I am trying to process a data file in parallel. I would like to skip thread zero on block zero.
if ( ( (blockIdx.x + threadIdx.x) == 0) )
return;
I break on launch and and debug step until it hits the return statement. The debugger appears to pass over the code for that thread, but i inspect my data struct and that thread had to have executed.
I initialized my struct data on the cpu before copying it to the device so I would know if it got changed.
The data in the struct after that thread returns is the data in the binary file that was supposed to get skipped.
The kernel completes, i copy the struct back to the host and << into a file.
Sure enough that thread ran. My output file doesn’t have my XXX that i initialized the struct with. The data in the struct was exactly the data from the file.

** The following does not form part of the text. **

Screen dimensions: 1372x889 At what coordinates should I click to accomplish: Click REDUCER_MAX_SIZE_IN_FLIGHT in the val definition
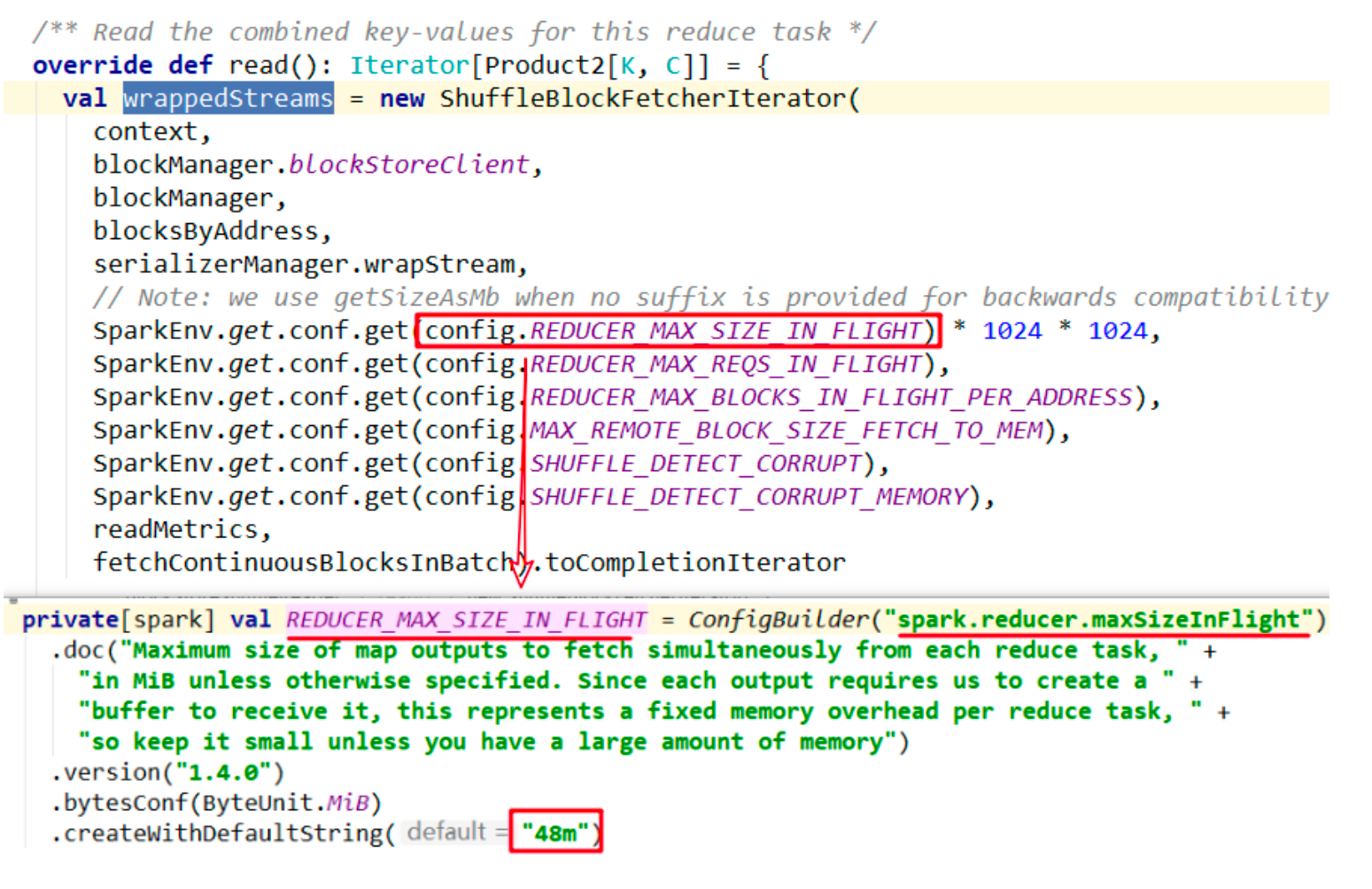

I’m on Windows 10 fully updated with updated MSVS community 2022 and Cuda 12.6. I would post more specifics but I hacked a work around and fixed a bug so I’m moving on.
My main frustration is that somehow when I made changes to my kernel.cu, those changes aren’t always being reflected when debugging the gpu.
For example, I added a block like this to my kernel:
int foo = (blockIdx * numOfThreadsPerBlock + threadIdx.x);
commented out that block, saved all files, Clean Solution, Rebuild Solution, cudaDeviceReset() on entry and still the Next-Gen was hitting that ‘breakpoint’, even though I had removed the breakpoint. I could even watch the changes in ‘foo’.
Don’t get me wrong, I love much of what Nvidia has done. And I get that the integration with Windows is robust and the problem is on my end. I’m just saying I felt so hopeless that I fired up a dual boot of Ubuntu 20 and seriously considered abandoning MSVC and Windows in favor of Linux last night.
Things seem to be working fine this morning. One of my cards have been going N/A lately even when running on 50% power and 67 degrees so maybe that’s causing issues.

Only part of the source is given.